For any pair of linear equation
a₁ x + b₁ y + c₁ = 0
a₂ x + b₂ y + c₂ = 0
a) a₁/a₂ ≠ b₁/b₂ (Intersecting Lines)
b) a₁/a₂ = b₁/b₂ = c₁/c₂ (Coincident Lines)
c) a₁/a₂ = b₁/b₂ ≠ c₁/c₂ (Parallel Lines)
(i) 5x - 4y + 8 = 0 and 7x + 6 - 9 = 0
a₁ = 5, b₁ = - 4, c₁ = 8
a₂ = 7, b₂ = 6, c₂ = - 9
a₁/a₂ = 5/7...(1)
b₁/b₂ = -4/6 = -2/3...(2)
From (1) and (2)
a₁/a₂ ≠ b₁/b₂
Therefore, they are intersecting lines at a point.

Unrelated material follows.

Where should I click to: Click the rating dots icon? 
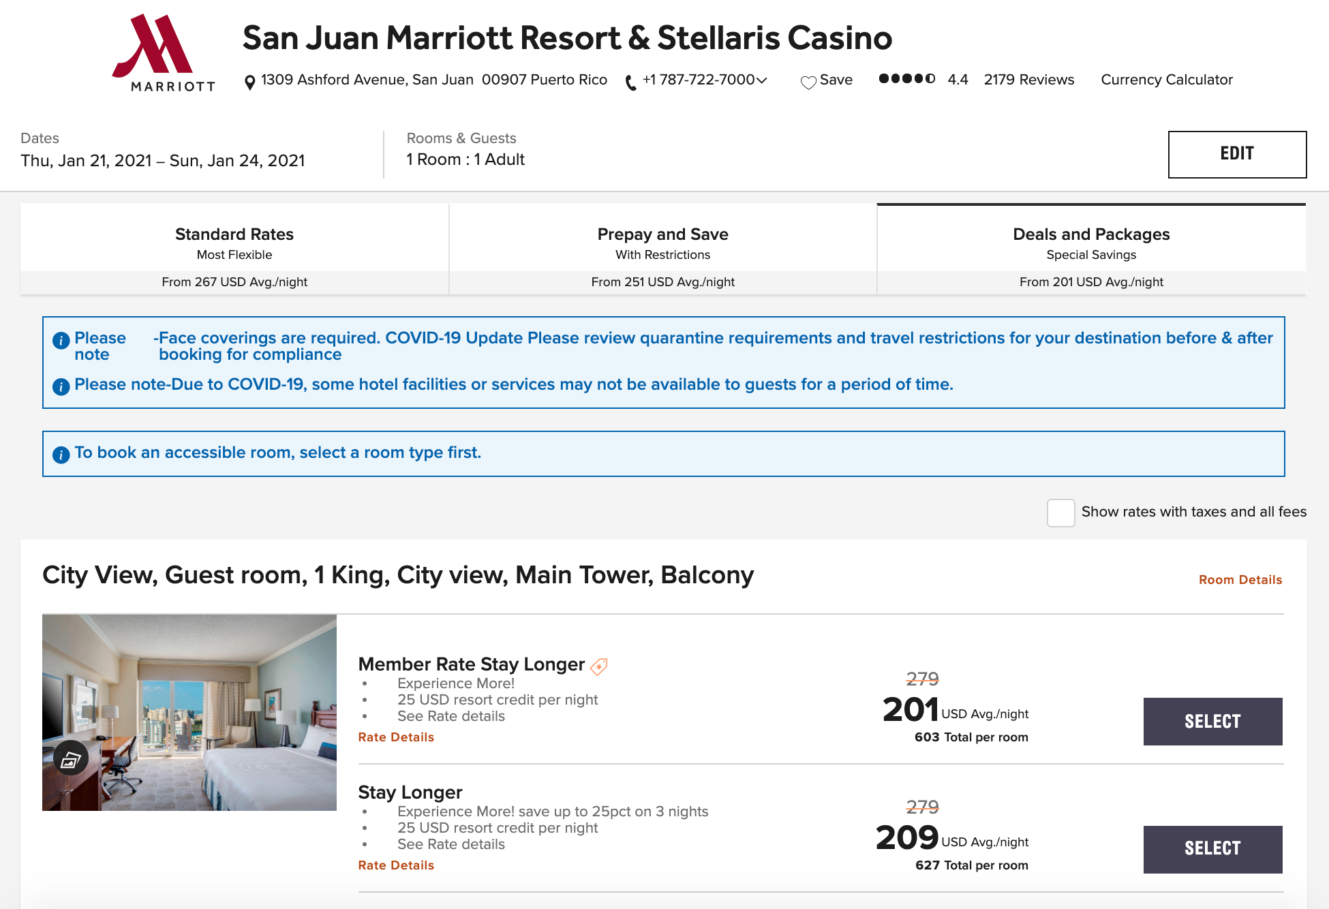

(ii) 9x + 3y + 12 = 0 and 18x + 6y + 24 = 0
a₁ = 9, b₁ = 3, c₁ = 12
a₂ = 18, b₂ = 6, c₂ = 24
a₁/a₂ = 9/18 = 1/2...(1)
b₁/b₂ = 3/6 = 1/2...(2)
c₁/c₂ = 12/24 = 1/2...(3)
From (1), (2) and (3)
a₁/a₂ = b₁/b₂ = c₁/c₂= 1/2
Therefore, they are coincident lines.
(iii) 6x – 3y + 10 = 0 and 2x – y + 9 = 0
a₁ = 6, b₁ = - 3, c₁ = 10
a₂ = 2, b₂ = - 1, c₂ = 9
a₁/a₂ = 6/2 = 3...(1)
b₁/b₂ = - 3/(- 1 ) = 3...(2)
c₁/c₂ = 10/9...(3)
From (1), (2) and (3)
a₁/a₂ = b₁/b₂ ≠ c₁/c₂
Therefore, they are parallel lines.